* Prompt:
Repeat each line of the data below exactly, but skip the pictures.

* Provided data:
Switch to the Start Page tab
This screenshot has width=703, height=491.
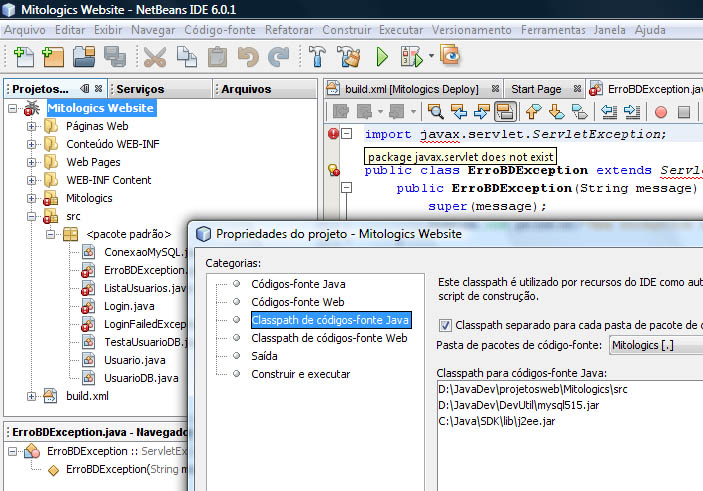pos(536,89)
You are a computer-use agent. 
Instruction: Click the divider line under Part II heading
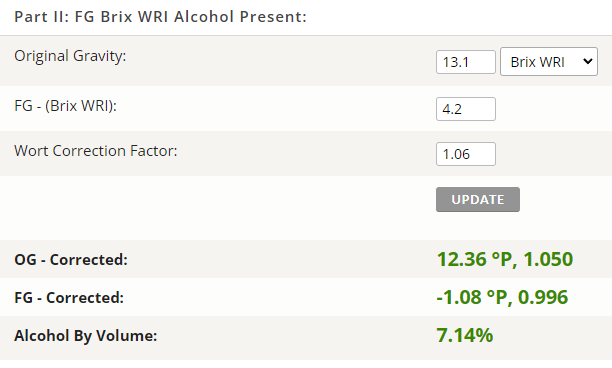pos(306,36)
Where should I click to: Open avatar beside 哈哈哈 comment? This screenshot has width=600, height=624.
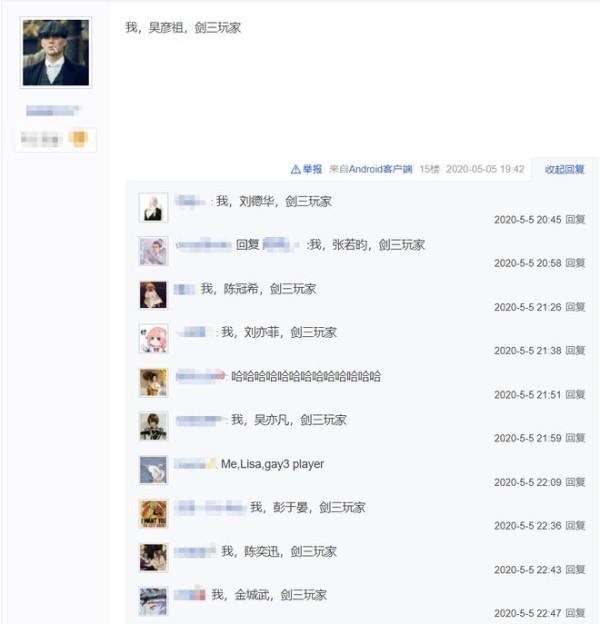(153, 382)
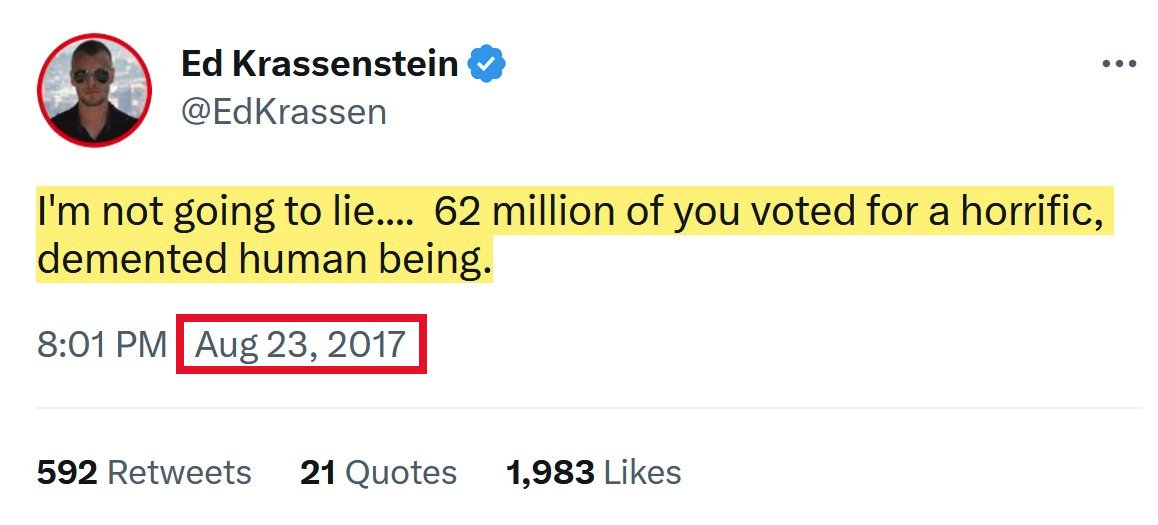
Task: Open the 21 Quotes list
Action: [378, 472]
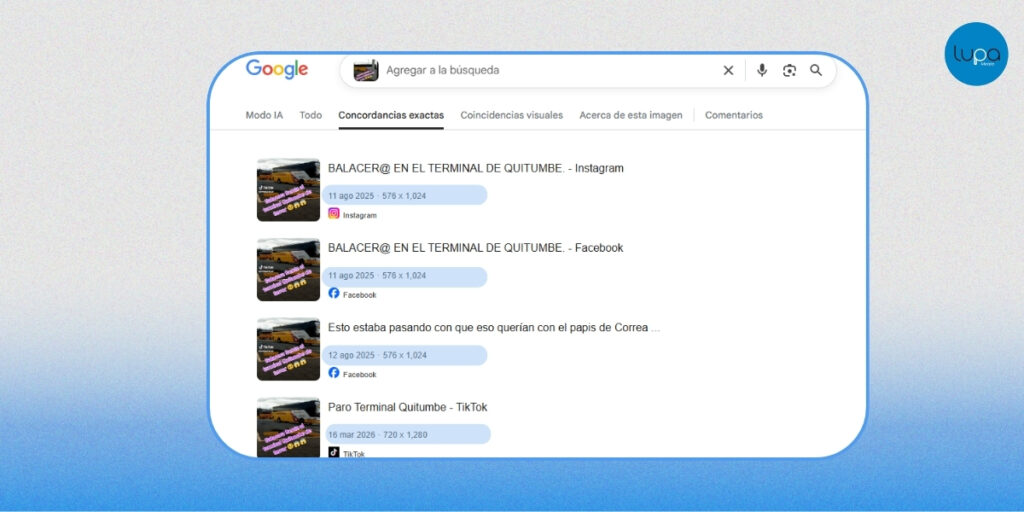Clear the search with the X icon
Viewport: 1024px width, 512px height.
pyautogui.click(x=728, y=70)
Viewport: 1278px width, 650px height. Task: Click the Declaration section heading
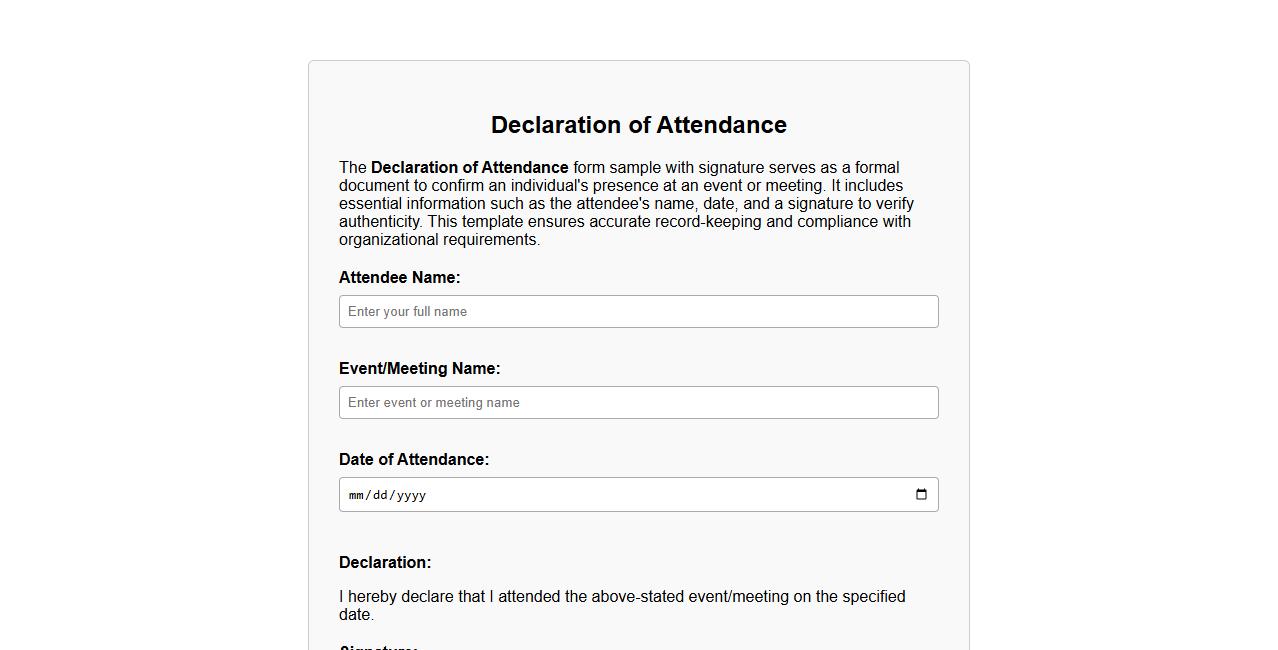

* Output below:
Switch to the Start Page tab
This screenshot has width=703, height=491.
pos(536,89)
You are a computer-use agent. 
Instruction: Click the divider line under Part II heading
pos(306,36)
Where should I click to: Open avatar beside 哈哈哈 comment? This screenshot has width=600, height=624.
(153, 382)
Task: Open the 21 Quotes list
Action: [378, 472]
Clear the search with the X icon
Viewport: 1024px width, 512px height.
pyautogui.click(x=728, y=70)
Viewport: 1278px width, 650px height. Task: Click the Declaration section heading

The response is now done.